"As human beings, and as politicians, we must resolve the crisis in Darfur," Sarkozy said after hosting the meeting in the Elysee palace in Paris.
Delegations from the world's top aid donors, members of the Group of Eight industrialised nations and from China, a key ally of Sudan, met to help find a political solution to the conflict and provide cash for peacekeeping and humanitarian aid.
Several delegates, however, said they did not expect a large package of immediate measures to be agreed, though some countries could pledge troops and funds for a planned "hybrid" UN and African Union (AU) peacekeeping force.
Sudan, which did not attend the meeting, agreed earlier this month to the combined UN-AU force of more than 20,000 troops and police but many diplomats doubt it will keep its word.
Rice however warned countries participating in the conference not to abandon the momentum towards a solution.
"Those who have been around this for a while are going to work very hard against backtracking. We have had circumstances in which we have had agreements before and those agreements have not gone forward," she said.
|"We really must redouble our efforts"|
Condoleezza Rice, US secretary of state
The aim of the force is to stop the violence in Darfur, where international experts estimate 200,000 people have died and 2.5 million have been expelled from their homes in more than four years of conflict. Sudan says only 9,000 people have died.
Sarkozy said the existing force of 7,000 AU troops, which is widely seen as ineffective and is to be reinforced by the proposed hybrid force, must get more funding. He said France was willing to contribute roughly $13.46 million.
The EU pledged an extra $41.7 million of humanitarian funds for "the coming months".

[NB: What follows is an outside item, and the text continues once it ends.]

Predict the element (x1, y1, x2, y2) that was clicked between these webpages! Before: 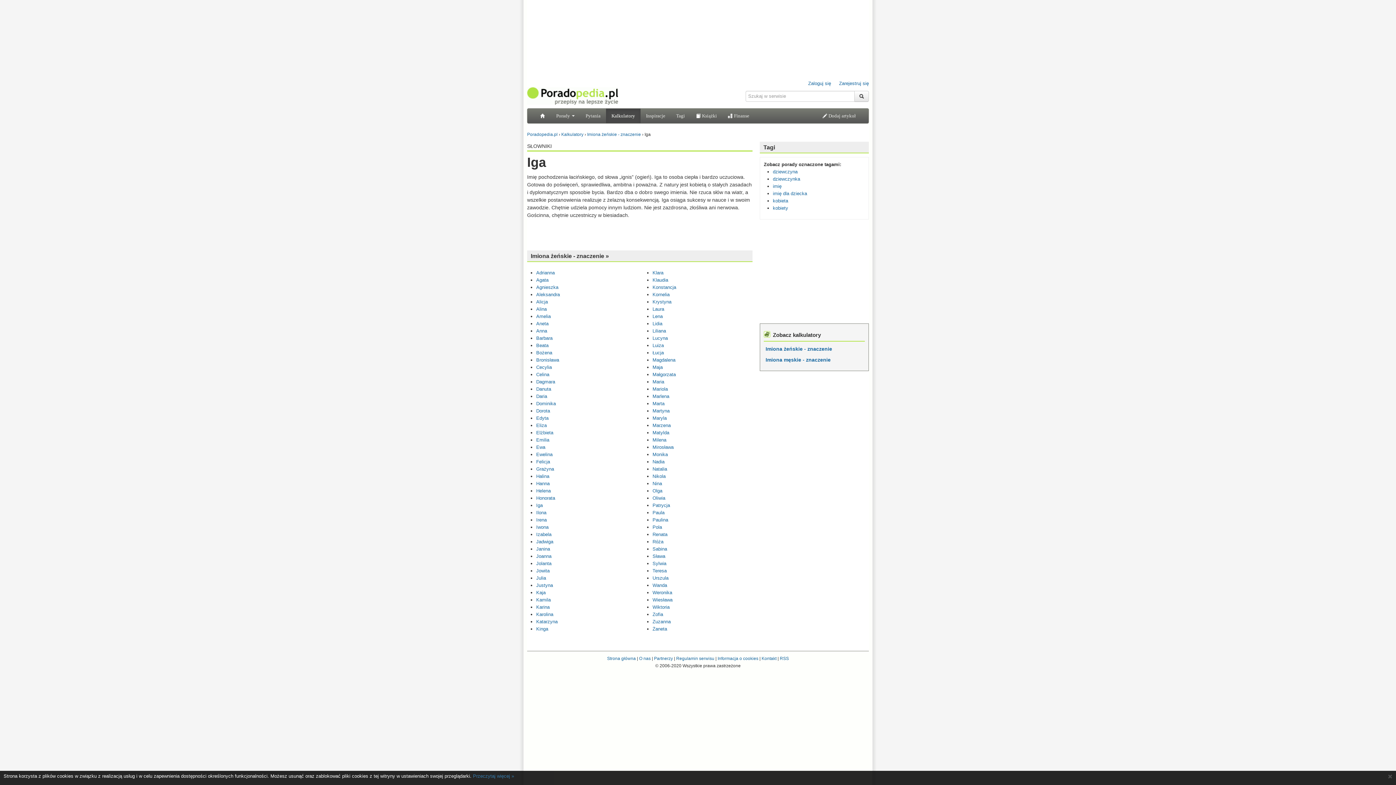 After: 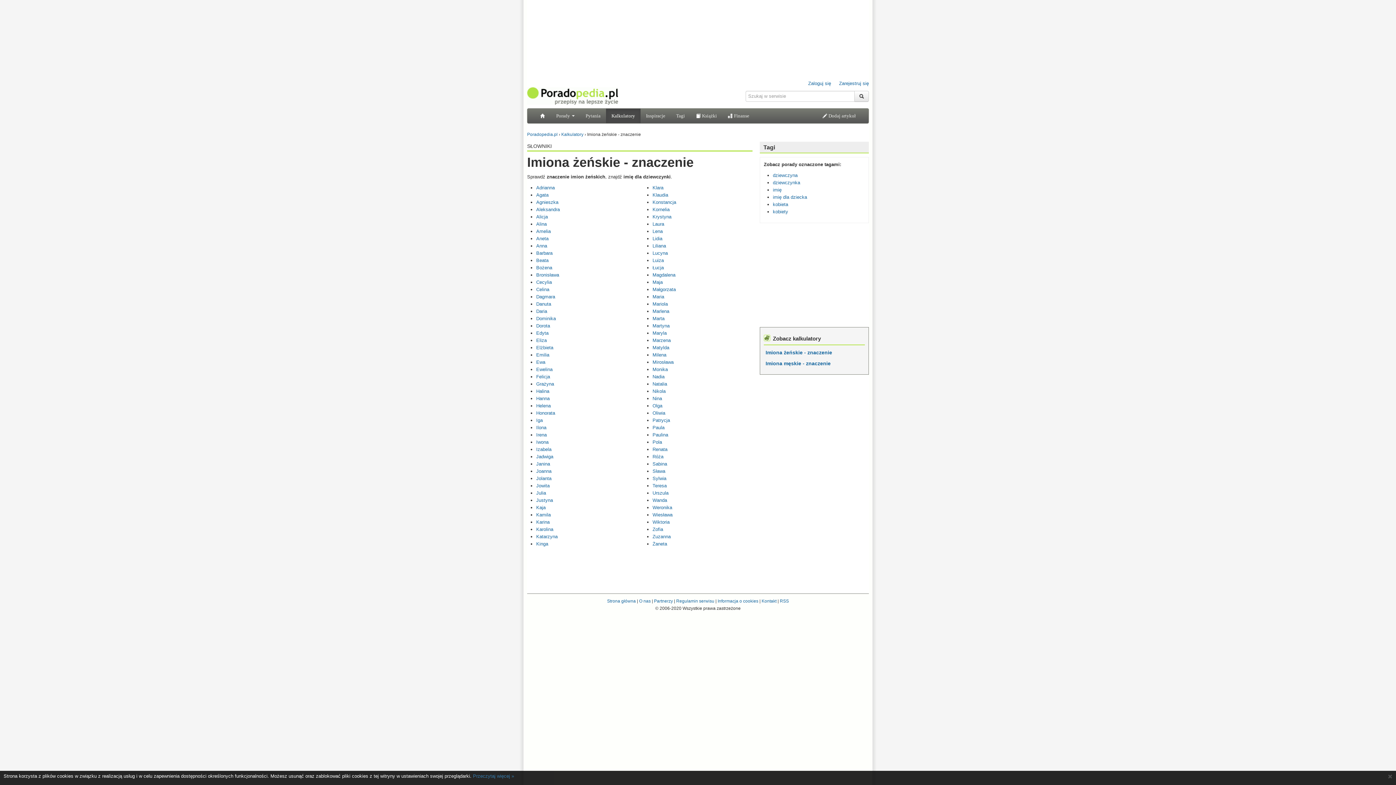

France has shown greater interest in Darfur since Sarkozy took office and has proposed sending an international force to neighbouring Chad to provide stability for refugee camps there, which house tens of thousands of people who have fled Darfur.
Bernard Kouchner, the French foreign minister, did try and offer some cause for optimism, by arguing that the "future is brighter" for Darfur and that there was "a little light at the end of the darkness".
French financial aid to Darfur remains low compared with other European powers. It gave $5.2 million in 2006, with $3.3 million this year, UN figures show.